Laurita volvía a encerrarse en la cocina, con su mezcal, mientras nosotros volvíamos a modelar. A veces ni siquiera salía cuando la clase había terminado. Todos nos despedíamos moviéndole la mano a la puerta y nos íbamos.

******

¿Por qué Laurita? Era fuerte, su complexión solo admitía músculo. Tenía la frente ancha, con una cicatriz justo en el centro que parecía un divieso, pero imposible de exprimir, y que reaparecía cada que ella, en un ataque de ansiedad, la arrancaba con las uñas. De estatura baja (ahora pienso que uno sesenta, más o menos), y mirada penetrante. Llevaba siempre un overol de mezclilla, pero debajo una playera escotada que dejaba ver el inicio de sus senos y me ponía nervioso. Su overol era como la bata de un doctor que debajo tiene pantalones de mezclilla Old Navy y una camisa Polo: un disfraz temporal de artista.

Llevaba un registro del trabajo de cada uno de sus discípulos. Eso nos decía. Si seguíamos observando durante cinco años nos dejaría leer su registro de nuestro trabajo como premio. Como vivir en una casa toda una vida y después recibir un tour por cuartos que siempre estuvieron cerrados. Pero en este caso la casa, y esos cuartos cerrados, ambos, éramos nosotros. Cada uno de nosotros.

La pensaba en su estudio sola, dibujando sus observaciones. Recordando nuestros movimientos, aforando mi potencial, tramando planes sobre nuestras limitaciones, todo lo que nos asustaba y no debería asustarnos, las cosas que sí debían acoquinarnos y no lo hacían, nuestros futuros sin sentido.

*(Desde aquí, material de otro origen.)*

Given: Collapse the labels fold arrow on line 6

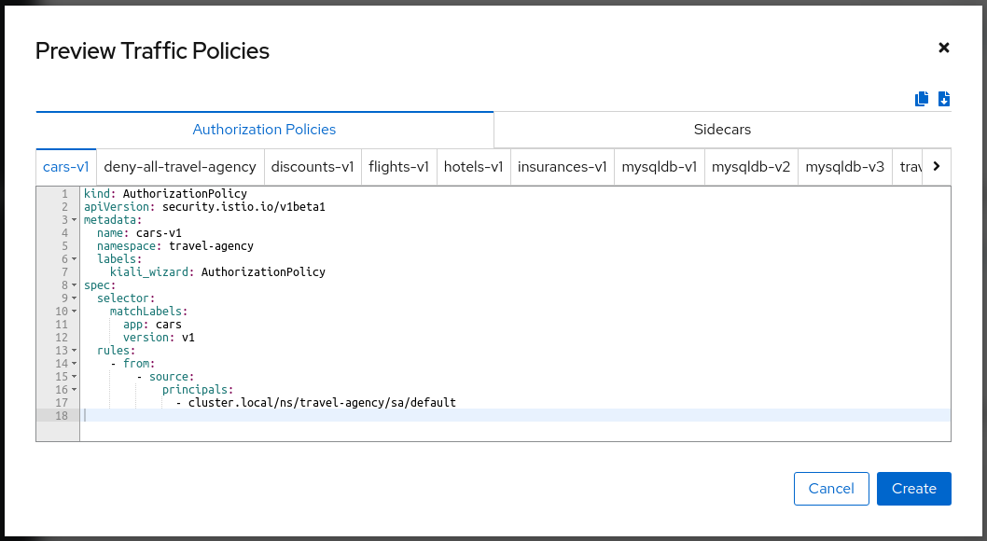Looking at the screenshot, I should pos(74,259).
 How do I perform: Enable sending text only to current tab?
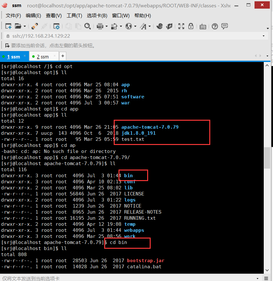(30, 278)
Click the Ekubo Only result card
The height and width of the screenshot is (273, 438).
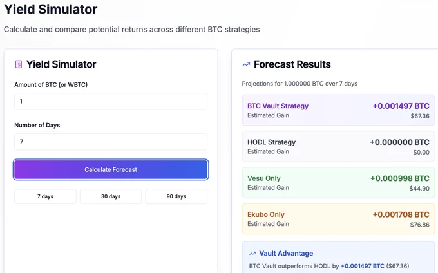pos(338,219)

Decisión nuestra. Contemplar cinco años y ver el registro, o salirse y seguir pagando el recibo de luz de cuartos que nunca usaríamos.

“Los conozco mejor de lo que ustedes se conocen a sí mismos”, solía decirnos. Tanto lo dijo que empecé a creerlo.

******

En sus clases, para mí, no había medias tintas. Entendía todo o absolutamente nada. Me confundía mucho la competencia de vista. ¿En dónde las hacían? ¿Quién las organizaba? ¿En qué consistían? ¿Cómo acabaría un ciego en ese lugar?

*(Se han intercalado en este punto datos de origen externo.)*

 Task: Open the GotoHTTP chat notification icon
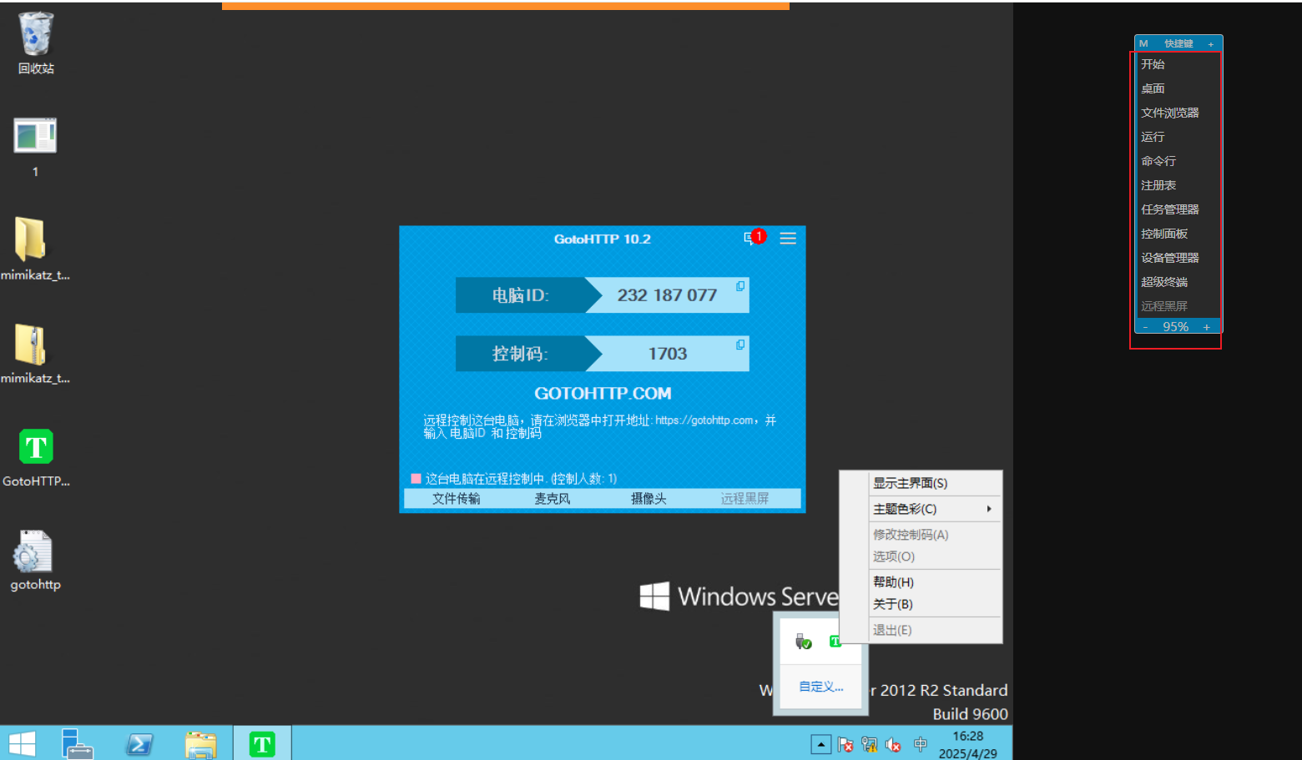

En la escuela, en la escuela normal, digo, la de las mañanas, eso se iba de mi mente. Usaba los pants martes y jueves, y lunes, miércoles y viernes los pantalones grises de cuadritos con la camisita polo y el suéter rojo. Tenía todos mis libros forrados y contestaba los ejercicios del libro de civismo en una libreta aparte, porque la maestra aseguraba que los libros no se rayan.

“¿Por qué no lo haces en el libro? Es más fácil”, me decía un compañero rebelde.

“Porque la maestra dijo que no”.

“Qué tonto”.

Quién sabe por qué ese compañero tenía las agallas para salirse de los esquemas impuestos en una primaria conservadora poblana, pero pronto lo cambiaron de escuela, dejó de haber agitación cuando la maestra daba la orden ridícula de no rayar libros, otra compañera feneció de una enfermedad desconocida. En los minutos de silencio que le dedicaron en la siguiente ceremonia de honores a la bandera en el patio central yo pensaba en los momentos en que llegaba a mi casa y veía a mi hermano durmiendo en la otra cama de la litera. Fue unas semanas antes de que muriera. Su cuerpo estaba rígido, pero su gesto era relajado, y yo caía en la cuenta de que nunca lo había visto dormido. Luego uno de mis compañeros en la fila de atrás empezó a hacer el sonido de un avión, los demás lo siguieron y el silencio colapsó.

“Irrespetuosos”, nos dijo nuestra profesora.

Esa fue la profesora que me dijo que a mi edad ella ya había leído todo Juan Rulfo, pero cuando le pregunté por Lautreamont su cara reveló que no tenía idea de lo que estaba hablándole. Quería mandarme a la Olimpiada del conocimiento y organizaba concursos en el salón para ver quién sabía identificar más países en el mapamundi, pero siempre que me tocaba fingía desconocer el país que ella señalaba.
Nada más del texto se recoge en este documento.